Joseph MaffreJoseph Maffre (1893-1975), viticulteur et ancien maire de Rouffiac d’Aude avait répertorié les métiers disparus. Aujourd’hui, l’Institut d’Études Occitanes et sa petite fille, Josette Mestre, membre du Conseil Municipal de Rouffiac d’Aude nous autorisent à publier « le tueur de cochons ». Ce texte était écrit en occitan. Bonne lecture !

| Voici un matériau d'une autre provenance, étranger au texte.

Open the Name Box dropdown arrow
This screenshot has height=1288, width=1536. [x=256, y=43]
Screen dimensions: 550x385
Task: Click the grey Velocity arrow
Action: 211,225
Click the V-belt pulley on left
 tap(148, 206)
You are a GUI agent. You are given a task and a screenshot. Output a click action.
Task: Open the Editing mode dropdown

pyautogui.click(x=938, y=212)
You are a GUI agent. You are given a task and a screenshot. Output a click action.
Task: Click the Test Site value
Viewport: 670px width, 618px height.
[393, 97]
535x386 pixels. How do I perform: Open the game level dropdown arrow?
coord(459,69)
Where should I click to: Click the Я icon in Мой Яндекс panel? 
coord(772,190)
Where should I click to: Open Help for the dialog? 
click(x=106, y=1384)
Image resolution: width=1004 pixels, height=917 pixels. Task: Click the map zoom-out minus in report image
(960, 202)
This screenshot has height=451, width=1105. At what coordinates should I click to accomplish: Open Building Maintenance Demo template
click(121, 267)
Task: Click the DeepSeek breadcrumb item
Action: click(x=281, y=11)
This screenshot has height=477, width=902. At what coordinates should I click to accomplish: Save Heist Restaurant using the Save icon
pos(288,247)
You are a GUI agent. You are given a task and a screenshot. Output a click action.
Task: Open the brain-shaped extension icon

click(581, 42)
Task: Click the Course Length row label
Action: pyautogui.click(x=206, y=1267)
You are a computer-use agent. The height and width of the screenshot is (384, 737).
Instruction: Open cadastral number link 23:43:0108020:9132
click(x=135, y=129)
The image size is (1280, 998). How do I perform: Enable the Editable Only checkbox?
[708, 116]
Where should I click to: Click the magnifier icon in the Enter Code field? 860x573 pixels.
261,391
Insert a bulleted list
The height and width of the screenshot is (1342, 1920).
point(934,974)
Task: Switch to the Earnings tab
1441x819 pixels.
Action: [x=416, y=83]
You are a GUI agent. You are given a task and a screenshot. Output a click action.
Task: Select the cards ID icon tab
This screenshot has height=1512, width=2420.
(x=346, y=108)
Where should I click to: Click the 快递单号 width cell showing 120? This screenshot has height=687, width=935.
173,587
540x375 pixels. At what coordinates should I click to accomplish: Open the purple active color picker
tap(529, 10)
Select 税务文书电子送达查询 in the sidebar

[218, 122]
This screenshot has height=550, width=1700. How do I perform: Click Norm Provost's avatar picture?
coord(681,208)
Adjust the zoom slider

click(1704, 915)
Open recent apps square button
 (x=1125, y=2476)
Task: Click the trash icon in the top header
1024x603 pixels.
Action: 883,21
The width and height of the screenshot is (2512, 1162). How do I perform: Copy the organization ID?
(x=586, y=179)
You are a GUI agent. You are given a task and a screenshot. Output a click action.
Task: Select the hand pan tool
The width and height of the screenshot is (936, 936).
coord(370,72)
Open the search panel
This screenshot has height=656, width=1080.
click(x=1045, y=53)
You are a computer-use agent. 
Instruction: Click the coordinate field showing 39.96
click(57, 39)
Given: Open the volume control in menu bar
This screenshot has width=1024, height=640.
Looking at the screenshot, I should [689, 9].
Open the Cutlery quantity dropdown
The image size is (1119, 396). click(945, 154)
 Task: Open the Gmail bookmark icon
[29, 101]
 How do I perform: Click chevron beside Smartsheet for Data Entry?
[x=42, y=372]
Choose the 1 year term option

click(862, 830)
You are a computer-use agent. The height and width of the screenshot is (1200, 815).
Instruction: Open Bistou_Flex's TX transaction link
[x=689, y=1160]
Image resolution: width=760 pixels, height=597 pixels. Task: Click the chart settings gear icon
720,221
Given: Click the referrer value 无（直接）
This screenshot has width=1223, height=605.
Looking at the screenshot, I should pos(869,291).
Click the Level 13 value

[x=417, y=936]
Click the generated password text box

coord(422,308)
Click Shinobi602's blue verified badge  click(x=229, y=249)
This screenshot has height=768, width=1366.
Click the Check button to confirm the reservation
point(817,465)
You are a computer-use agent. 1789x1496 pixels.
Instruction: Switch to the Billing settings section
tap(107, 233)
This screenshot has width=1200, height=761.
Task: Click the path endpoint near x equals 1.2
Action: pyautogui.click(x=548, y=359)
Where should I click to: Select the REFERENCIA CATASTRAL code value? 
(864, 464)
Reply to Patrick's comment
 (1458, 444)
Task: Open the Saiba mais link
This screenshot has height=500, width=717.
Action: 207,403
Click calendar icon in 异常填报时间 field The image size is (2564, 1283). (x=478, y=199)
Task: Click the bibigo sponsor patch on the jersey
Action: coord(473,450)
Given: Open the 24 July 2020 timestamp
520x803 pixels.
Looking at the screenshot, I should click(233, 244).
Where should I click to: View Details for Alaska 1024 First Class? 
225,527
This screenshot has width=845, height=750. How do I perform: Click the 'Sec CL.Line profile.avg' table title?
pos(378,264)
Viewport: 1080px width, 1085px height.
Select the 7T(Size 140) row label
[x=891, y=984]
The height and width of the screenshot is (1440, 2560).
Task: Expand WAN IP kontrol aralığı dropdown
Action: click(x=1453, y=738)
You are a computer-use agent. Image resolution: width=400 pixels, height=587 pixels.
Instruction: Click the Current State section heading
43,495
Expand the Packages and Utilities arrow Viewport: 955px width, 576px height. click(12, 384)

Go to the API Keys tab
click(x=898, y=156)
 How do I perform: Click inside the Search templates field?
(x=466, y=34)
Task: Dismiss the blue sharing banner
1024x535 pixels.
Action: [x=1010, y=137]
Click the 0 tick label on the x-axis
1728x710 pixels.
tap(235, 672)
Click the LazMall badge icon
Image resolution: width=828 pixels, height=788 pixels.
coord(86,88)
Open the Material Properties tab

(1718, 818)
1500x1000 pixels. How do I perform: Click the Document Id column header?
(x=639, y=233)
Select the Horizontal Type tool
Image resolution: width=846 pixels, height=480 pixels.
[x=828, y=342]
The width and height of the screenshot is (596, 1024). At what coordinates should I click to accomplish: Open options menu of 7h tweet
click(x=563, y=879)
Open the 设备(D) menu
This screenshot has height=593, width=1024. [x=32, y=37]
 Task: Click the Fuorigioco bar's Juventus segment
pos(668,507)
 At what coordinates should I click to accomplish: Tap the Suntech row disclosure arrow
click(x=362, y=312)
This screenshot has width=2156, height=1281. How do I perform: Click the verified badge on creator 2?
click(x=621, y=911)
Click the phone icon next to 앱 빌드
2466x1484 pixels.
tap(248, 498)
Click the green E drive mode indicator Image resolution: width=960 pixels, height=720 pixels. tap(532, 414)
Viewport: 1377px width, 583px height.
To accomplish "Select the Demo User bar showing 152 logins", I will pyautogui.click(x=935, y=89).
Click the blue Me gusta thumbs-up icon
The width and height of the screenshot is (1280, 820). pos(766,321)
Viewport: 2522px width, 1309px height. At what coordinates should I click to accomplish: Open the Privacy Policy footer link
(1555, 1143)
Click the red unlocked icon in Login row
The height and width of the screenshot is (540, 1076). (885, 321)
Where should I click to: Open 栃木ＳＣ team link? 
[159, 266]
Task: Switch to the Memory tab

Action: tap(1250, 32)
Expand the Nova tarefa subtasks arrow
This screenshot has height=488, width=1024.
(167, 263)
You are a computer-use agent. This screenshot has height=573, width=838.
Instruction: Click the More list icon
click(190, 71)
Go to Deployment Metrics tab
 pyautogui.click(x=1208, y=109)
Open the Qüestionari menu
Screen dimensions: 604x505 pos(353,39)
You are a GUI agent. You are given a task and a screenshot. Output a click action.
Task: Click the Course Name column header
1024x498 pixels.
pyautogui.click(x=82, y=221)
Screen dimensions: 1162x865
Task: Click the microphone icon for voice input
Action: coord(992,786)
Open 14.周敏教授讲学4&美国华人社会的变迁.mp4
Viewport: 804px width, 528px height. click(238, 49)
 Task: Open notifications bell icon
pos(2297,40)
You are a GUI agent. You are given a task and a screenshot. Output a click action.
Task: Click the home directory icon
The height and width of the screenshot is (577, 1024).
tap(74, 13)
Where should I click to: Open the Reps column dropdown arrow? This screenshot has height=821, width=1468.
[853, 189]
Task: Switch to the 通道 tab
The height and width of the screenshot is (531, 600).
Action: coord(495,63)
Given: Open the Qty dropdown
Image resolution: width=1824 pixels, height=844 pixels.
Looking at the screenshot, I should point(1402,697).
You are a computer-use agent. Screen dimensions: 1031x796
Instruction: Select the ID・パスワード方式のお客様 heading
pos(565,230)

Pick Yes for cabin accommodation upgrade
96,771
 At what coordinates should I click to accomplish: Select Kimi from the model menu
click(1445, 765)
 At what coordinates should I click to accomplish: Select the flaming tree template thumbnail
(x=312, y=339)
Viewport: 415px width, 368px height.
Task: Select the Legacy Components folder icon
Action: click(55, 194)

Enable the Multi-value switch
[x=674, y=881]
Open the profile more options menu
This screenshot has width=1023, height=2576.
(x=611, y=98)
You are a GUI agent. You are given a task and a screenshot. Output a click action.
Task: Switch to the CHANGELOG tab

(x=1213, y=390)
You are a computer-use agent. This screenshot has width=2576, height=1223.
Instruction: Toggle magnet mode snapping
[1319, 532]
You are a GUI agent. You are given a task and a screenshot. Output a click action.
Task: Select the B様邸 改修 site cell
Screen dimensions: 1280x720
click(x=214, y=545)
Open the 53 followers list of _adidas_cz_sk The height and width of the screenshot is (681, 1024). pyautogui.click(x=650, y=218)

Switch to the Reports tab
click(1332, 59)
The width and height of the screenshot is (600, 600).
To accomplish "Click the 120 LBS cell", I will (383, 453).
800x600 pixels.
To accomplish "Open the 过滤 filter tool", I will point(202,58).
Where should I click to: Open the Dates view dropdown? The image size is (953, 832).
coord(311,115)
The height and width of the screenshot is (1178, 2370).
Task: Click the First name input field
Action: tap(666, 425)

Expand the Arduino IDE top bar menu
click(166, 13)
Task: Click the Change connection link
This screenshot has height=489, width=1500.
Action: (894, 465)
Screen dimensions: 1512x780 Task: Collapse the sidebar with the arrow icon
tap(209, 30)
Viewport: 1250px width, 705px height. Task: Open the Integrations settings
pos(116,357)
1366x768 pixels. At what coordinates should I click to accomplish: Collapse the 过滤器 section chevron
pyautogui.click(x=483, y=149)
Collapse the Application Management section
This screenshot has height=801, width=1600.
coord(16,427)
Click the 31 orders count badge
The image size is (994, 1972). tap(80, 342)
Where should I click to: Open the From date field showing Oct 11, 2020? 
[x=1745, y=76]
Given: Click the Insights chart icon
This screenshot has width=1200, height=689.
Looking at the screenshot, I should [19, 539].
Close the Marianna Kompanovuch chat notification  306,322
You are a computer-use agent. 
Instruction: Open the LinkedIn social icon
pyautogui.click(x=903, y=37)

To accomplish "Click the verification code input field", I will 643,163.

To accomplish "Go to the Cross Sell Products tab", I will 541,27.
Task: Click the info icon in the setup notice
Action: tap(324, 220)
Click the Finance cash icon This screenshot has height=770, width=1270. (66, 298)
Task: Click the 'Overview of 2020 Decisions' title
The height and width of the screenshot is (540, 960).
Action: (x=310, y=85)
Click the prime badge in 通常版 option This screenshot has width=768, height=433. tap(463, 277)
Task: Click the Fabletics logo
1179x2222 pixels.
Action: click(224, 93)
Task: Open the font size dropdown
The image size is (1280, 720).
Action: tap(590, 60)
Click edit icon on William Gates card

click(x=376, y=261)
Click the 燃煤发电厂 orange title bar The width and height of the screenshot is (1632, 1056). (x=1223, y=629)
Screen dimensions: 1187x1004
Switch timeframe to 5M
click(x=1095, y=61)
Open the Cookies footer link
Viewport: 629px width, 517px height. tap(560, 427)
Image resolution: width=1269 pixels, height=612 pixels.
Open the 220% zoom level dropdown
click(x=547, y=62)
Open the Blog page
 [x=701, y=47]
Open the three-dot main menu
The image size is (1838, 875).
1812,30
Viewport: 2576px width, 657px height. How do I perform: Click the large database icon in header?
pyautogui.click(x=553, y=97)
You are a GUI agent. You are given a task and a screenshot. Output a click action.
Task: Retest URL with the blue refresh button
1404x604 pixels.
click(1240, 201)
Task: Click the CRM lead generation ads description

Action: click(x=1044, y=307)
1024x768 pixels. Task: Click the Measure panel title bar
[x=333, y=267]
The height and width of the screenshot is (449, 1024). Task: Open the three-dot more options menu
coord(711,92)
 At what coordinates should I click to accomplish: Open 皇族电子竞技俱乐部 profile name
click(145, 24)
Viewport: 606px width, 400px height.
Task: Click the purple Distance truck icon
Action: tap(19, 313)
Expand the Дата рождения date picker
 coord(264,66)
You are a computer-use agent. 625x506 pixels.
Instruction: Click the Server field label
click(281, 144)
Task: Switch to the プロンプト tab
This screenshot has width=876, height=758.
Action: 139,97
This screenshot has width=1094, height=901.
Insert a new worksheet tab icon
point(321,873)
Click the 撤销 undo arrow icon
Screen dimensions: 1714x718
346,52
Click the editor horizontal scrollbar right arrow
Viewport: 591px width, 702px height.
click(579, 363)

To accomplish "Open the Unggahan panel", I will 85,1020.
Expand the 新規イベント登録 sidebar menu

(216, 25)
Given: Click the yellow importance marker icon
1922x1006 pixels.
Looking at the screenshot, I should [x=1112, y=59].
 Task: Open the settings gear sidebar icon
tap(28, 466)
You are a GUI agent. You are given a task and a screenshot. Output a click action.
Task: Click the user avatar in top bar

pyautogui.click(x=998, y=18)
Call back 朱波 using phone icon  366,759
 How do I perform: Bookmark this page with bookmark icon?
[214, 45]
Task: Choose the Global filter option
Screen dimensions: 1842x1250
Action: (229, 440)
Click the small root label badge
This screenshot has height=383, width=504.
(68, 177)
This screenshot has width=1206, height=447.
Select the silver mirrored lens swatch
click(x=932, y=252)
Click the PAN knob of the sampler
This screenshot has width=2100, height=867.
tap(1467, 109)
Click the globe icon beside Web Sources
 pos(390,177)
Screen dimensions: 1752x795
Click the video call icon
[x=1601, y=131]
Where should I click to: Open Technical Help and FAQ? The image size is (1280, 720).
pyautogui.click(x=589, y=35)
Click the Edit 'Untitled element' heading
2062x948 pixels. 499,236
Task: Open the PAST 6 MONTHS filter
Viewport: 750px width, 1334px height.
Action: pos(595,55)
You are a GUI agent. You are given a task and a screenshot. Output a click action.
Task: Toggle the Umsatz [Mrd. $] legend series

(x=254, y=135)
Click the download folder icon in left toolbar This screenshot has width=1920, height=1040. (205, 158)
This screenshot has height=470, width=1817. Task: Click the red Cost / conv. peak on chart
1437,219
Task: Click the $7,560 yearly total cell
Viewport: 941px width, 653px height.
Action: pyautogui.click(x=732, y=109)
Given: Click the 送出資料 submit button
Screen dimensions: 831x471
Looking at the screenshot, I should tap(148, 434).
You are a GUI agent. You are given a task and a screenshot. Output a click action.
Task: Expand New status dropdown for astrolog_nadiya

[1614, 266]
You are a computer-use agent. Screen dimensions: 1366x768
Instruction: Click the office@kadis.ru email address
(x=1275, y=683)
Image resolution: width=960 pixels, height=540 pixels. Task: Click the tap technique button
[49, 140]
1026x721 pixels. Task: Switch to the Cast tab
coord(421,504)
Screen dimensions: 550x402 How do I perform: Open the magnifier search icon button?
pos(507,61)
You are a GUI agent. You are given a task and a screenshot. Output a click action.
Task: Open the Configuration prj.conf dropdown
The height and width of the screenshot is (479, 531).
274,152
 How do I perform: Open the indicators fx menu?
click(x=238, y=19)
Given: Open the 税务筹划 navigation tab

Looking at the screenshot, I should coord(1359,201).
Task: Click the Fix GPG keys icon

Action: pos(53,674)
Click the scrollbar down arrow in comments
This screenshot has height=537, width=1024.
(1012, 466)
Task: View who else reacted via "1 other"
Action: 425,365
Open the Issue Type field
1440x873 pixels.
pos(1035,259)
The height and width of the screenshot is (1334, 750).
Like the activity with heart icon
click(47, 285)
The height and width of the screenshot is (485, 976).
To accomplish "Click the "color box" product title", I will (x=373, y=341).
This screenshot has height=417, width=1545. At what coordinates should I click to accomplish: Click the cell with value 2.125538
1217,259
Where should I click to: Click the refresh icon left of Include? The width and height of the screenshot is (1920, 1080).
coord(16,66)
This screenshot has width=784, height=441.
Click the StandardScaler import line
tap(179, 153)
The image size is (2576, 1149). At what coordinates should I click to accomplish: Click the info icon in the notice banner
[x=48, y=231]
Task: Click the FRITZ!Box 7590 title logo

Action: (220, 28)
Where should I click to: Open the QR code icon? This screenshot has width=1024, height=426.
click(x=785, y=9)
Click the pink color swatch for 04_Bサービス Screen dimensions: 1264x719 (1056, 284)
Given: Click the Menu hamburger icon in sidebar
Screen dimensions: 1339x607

« Faites chauffer l’eau et qu’elle ne bouille pas ! » C’est le jour de tuer le cochon et vous pouvez croire que c’est un jour de grande fête. Toute l’année, on y pense : depuis le jour où on l’a acheté jusqu’au soir où on oublie de lui apporter sa pâtée. Il faut se lever, de bon matin, pour poser le chaudron sur le feu et attiser les sarments pour que l’eau soit chaude à point ; voilà le saigneur qui arrive ; aussitôt il regarde si sa cornue est en place ; de biais, juste un peu, il observe avec attention comment bien renverser l’animal. Car il faut dire que c’est le maître des opérations en ce moment. Un coup de pierre à aiguiser au couteau à saigner et aux racloirs. Allez ! Il entre dans la porchère ; un jeune garçon, avec une corde, attache la patte de derrière ; le cochon sort un peu étonné de voir tant de monde autour de lui. Mais on ne lui donne pas le temps de se retourner ; il est attrapé et couché sur la cornue. Le saigneur l’a saisi aux oreilles et lui tient la tête. On lui fait passer son grand couteau, et en avant, il le plante jusqu’au manche dans le cou, le fait tourner dans la chair et le ressort, et le sang jaillit dans la bassine (chaudron) nettoyée de frais que tend la maîtresse de maison ; quelquefois, elle reçoit un jet de sang sur la figure, ce qui fait rire les hommes, mais vaut au saigneur un nom dont il se serait passé. Le cochon remue un peu en grognant, puis, se tait, ferme les yeux, étire les pattes arrière et se raidit ; il est mort.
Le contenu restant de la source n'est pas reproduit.